The 2019 Q2 WEEE collection figures published by the Environment Agency this month illustrate that Q2 recycling is down by almost 1,800 tonnes compared to Q1. This means it is increasingly possible that the UK could fail to achieve the recycling target for the third year in a row.
This year the overall target is more than 550,500 tonnes, a significant increase of 13,463 tonnes when compared to the 2018 target. At the halfway point of the year the UK has only achieved 45% of this annual target for collected WEEE across all categories, making a 10% shortfall quite likely by the end of the year. This means that some compliance schemes may need to rely on the compliance fee again to ensure they can comply at year end.

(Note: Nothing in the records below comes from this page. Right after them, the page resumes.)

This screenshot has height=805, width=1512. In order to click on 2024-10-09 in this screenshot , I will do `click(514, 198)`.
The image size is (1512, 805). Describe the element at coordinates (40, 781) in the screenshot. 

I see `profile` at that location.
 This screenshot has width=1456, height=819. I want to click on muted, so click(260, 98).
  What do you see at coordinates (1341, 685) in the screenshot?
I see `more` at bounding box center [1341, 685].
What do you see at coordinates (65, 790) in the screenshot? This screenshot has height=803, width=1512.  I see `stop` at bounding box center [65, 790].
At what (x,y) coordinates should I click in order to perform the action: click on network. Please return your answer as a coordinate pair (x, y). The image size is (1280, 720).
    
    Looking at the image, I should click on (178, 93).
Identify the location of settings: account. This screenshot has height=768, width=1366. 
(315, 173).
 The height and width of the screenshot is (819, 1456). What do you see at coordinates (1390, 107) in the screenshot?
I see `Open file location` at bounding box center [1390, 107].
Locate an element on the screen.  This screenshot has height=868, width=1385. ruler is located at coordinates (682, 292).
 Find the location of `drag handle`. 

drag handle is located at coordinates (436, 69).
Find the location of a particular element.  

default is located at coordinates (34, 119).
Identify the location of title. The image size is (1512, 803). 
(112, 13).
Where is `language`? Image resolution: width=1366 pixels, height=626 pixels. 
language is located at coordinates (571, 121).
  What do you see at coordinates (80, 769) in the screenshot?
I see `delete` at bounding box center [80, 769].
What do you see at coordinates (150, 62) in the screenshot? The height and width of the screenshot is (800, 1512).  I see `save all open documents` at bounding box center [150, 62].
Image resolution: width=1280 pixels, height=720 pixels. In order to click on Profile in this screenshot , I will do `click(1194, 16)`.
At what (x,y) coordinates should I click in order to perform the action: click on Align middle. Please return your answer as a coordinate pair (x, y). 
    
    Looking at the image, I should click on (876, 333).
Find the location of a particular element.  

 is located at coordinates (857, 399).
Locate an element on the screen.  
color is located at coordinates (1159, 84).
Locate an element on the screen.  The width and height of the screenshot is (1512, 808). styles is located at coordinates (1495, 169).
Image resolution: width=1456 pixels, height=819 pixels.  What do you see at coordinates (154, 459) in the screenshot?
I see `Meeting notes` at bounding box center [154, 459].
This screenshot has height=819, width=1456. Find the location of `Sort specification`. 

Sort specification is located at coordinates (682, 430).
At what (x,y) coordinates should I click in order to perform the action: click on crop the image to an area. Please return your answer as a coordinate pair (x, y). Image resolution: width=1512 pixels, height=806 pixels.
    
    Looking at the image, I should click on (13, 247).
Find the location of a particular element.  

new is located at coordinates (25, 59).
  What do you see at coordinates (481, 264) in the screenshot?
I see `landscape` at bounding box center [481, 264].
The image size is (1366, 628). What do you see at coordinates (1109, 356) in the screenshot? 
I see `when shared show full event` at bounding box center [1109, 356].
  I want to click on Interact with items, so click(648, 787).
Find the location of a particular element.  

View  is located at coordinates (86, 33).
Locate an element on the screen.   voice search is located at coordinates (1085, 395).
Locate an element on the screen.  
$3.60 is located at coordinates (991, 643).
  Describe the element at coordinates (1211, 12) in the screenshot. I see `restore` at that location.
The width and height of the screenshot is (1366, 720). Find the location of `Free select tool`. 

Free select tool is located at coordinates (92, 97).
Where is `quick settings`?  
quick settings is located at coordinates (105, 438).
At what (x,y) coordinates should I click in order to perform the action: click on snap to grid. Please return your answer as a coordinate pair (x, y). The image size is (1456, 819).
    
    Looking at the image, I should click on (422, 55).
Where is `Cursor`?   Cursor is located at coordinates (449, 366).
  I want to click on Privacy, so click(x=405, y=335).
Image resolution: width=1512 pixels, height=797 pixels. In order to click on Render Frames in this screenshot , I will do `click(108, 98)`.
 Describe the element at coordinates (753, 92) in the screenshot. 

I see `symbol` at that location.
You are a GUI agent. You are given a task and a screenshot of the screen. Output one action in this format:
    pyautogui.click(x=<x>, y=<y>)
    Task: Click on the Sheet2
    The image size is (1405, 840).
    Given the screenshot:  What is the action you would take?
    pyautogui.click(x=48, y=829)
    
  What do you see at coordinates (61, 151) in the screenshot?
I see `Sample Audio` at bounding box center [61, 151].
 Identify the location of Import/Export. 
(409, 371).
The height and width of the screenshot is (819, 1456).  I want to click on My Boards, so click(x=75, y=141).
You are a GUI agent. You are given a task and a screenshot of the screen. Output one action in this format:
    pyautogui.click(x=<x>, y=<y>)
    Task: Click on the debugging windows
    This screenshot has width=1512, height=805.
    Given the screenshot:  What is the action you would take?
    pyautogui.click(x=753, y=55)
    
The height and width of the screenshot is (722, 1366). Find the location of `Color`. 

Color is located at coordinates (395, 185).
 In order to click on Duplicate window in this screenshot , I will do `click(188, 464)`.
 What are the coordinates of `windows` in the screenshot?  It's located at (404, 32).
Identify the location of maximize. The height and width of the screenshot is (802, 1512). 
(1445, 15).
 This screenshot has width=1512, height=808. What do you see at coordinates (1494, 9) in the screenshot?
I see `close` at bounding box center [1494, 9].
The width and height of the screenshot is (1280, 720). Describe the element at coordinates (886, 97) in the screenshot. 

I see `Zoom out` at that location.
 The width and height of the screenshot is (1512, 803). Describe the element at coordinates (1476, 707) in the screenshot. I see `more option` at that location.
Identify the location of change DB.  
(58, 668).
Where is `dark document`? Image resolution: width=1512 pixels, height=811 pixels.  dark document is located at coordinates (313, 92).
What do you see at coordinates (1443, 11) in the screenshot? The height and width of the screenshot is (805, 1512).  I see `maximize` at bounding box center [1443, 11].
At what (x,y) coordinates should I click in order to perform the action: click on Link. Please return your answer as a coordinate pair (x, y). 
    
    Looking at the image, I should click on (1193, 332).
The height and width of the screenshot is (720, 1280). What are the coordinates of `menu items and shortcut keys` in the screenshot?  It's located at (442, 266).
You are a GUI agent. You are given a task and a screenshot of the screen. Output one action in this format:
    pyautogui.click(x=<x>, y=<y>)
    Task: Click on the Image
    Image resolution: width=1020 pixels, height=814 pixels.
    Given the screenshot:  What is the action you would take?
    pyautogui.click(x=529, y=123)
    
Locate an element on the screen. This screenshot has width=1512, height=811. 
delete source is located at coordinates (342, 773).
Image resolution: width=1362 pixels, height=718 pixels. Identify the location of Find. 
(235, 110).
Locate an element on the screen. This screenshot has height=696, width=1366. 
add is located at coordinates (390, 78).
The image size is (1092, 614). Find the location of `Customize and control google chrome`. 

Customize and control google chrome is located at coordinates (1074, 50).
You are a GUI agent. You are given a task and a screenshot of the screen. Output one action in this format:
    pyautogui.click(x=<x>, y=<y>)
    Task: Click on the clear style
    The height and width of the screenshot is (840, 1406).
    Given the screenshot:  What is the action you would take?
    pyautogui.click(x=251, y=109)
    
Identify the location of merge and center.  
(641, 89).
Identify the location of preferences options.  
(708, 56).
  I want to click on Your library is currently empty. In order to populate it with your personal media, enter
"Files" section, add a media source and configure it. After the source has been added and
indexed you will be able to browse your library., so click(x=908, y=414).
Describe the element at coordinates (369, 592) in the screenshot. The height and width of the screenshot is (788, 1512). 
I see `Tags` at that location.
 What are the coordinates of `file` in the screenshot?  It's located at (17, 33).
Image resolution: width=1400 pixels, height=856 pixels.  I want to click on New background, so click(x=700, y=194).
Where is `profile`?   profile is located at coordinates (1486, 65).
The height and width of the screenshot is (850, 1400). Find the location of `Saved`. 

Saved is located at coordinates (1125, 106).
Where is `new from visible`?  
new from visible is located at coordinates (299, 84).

Despite the shortfall we are seeing an improvement on last year, when we witnessed a shortfall of nearly 25% against a lower target. Clearly this improvement is not enough to meet the 2019 targets, however.
As the table illustrates, well performing categories from Q1 continue to perform well in Q2 with Category 1 (Large Household Appliances), Category 3 (IT and Telecomms) and Category 4 (Consumer equipment) all within 5% of their target. Category 2 (Small Household Appliances) looks riskiest as it is only a third of the way to the target at the halfway point of the year.
Schemes may well be asking whether the compliance fee that many were forced to reply upon last year is making enough impact to improve collections and infrastructure. It is also worth noting that the Environmental Audit Committee published the submissions they received as part of their recent WEEE inquiry.
This feedback suggested that many changes are required to really get the system working for manufacturers, retailers, local authorities, treatments facilities and, most importantly, citizens. The important thing now is to ensure those changes happen.